Instagram + Android: Four Years Later

Instagram Engineering
Instagram Engineering
10 min readJun 21, 2016

--

The first version of Instagram for Android was built in four months by a team of two engineers. It’s been four years since that launch, and in that time we’ve added features such as video, direct messaging, photo maps, advertiser support, and new ways to discover and explore the amazing content shared by users around the world. We’ve regularly released new filters, editing tools, and apps to unlock creative potential. Almost 30 engineers now work in our Android codebase every day. All this — yet Instagram for Android is still one of the fastest-starting apps on the platform, and is only a 16MB APK download for most users. How did we scale the team and create so many awesome new features while maintaining our best-in-class app size and performance? We’ve focused on providing the best possible experience for a small, well-scoped feature set, we have an extremely efficient UI layer, we take ownership of all the important code in our app, and we’ve invested heavily in maintaining our values as the team grows.

Do the Simple Thing First…

A core value of Instagram Engineering is to “Do the Simple Thing First”. We build for the use case that exists now, rather than the one that may exist later. We still care deeply about performance — but “doing the simple thing first” reminds us not to prematurely optimize our code or chase every small performance win. We think holistically and pragmatically, always considering the downside of increased complexity that often accompanies micro-optimization.

At the core of this principle is the idea that the Instagram app is simply a renderer of server-provided data, much like a web browser. Almost all complex business logic happens server-side, where it is easier to fix bugs and add new features. We rely on the server to be perfect, enforced through continuous integration testing, and dispense with null-checking or data-consistency checking on the client. Because of this, the app crashes when there is malformed data, rather than remain in a weird state. Our automated crash reporting triggers alarms and an investigation, and we can fix the bug. It is much easier to fix a crash, with an attached stack trace, than to debug a weird state issue based on a user’s report.

Living in a fast-growing codebase for four years has made us value straightforward, readable, debuggable code, and so we do not heavily rely on opaque code-gen, runtime annotation processing, or other clever “magic”. The only annotation processing that we use happens at compile-time, generating Java source files that look and behave as if they were handwritten. We prefer code to be right there on the screen in front of us, not hiding behind a complex meta-processor. It is simple for new developers to ramp up in this environment; they can easily trace what’s happening in the app and track down bugs.

The original Instagram app was much simpler than what exists today. As a small team, building quickly to keep up with market pressure, we used a lot of inheritance to share code. This approach didn’t scale with the team’s growth: it led to a confusing, tightly-coupled, brittle architecture, where execution bounced between different levels of a class hierarchy. Our desire to have small, simple, single-purpose classes has led us to embrace the principle of ”composition over inheritance”. We’ve found that it often takes a little more thought to build things without falling back on inheritance, but as a team grows, more emphasis needs to be placed on architecture to give a solid foundation for future development.

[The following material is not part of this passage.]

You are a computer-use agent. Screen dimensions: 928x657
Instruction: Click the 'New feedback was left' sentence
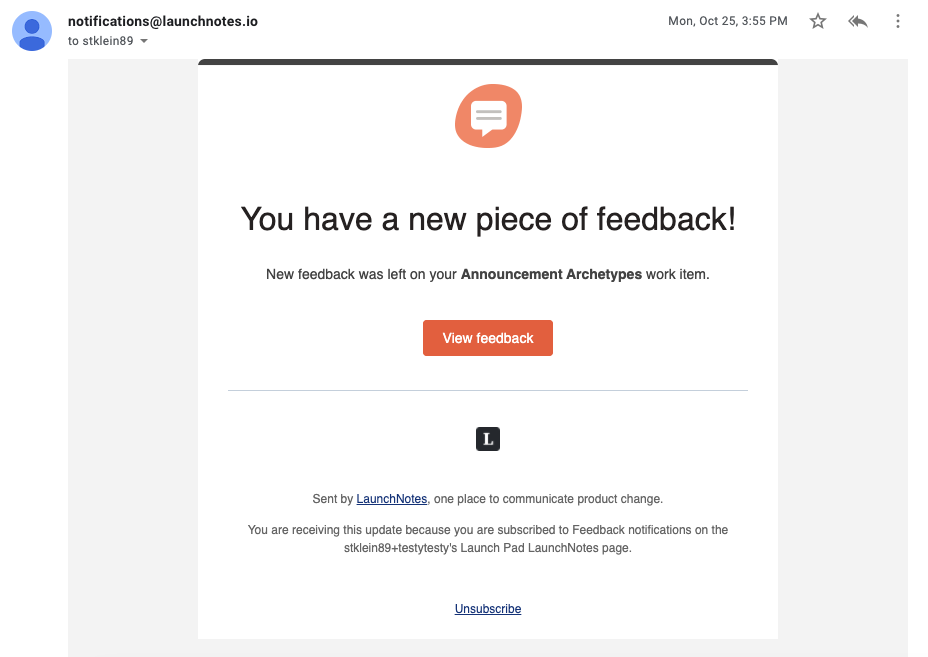coord(488,275)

…And Optimize What Matters

Equally important to us is to “Optimize What Matters”. We have a high bar for the performance of our most-used features, and as the product has grown and evolved we have needed to continually reevaluate our previous assumptions. Sometimes code must be rewritten to deal with new feature requirements or operating system capabilities. This is best illustrated with a series of examples:

  1. JSON Parsing Architecture. We originally used object-mapped parsing to deserialize JSON responses from the server. It was the easiest way to get up and running. Before we even shipped Instagram 1.0, we found that performance was lacking — it could take over 30s to render the “explore” tab on lower-end devices. We replaced the object-mapped parsing code with handwritten stream-parsing code and saw that time go down to a few seconds. This worked for a year, but it was tedious and error-prone to hand-write parsing code. If done wrong, it could put the parsing thread in an infinite loop. At that point, we wrote an annotation-based parser generator. After it had stabilized, we deployed it for the entire app and entirely removed our dependence on object-mapped parsing.
  2. Comment Rendering. The addition of Emoji to the Android operating system tanked the performance of our comment rendering, causing the app to drop frames while scrolling the feed. We investigated the root cause and designed a sophisticated text layout caching mechanism to keep our feed fast.
  3. Activity Screen. We originally used a webview to display our “activity” screen, where you can see your likes and comments. Our theory was that we’d want to add new types of stories often, but this didn’t end up being the case in practice. And for a complex set of reasons, using a webview slowed down our cold start time by over 30%! We rewrote the screen in native code and saw our startup time drop to historic lows, while making the screen feel better than ever. Our cold-start time is now the second-fastest among the top 100 apps in the Android store.
  4. Feed. We are always adding features to make it easier to find awesome content on Instagram. For example, we recently added a full-screen, immersive video viewer to explore, and the ability to view top posts on hashtag and location feeds. As the different “feed” screens in the app have diverged, the architecture of our core feed code, which relied heavily on inheritance, made even the simplest features difficult to build cleanly. We removed all inheritance from feed Fragments and ListAdapters in a large, multi-month refactor, building a library of reusable components that could be easily used together to build new products. The resulting code was more robust and flexible, yet also dramatically simpler.
  5. Networking. We rewrote our inheritance-based HTTP request-generation and processing code in a declarative style in order to A/B test different low-level HTTP frameworks. We were able to deploy a client-side HTTP2 implementation with full confidence: our experimental data showed faster end-to-end request time on every API endpoint with no regressions.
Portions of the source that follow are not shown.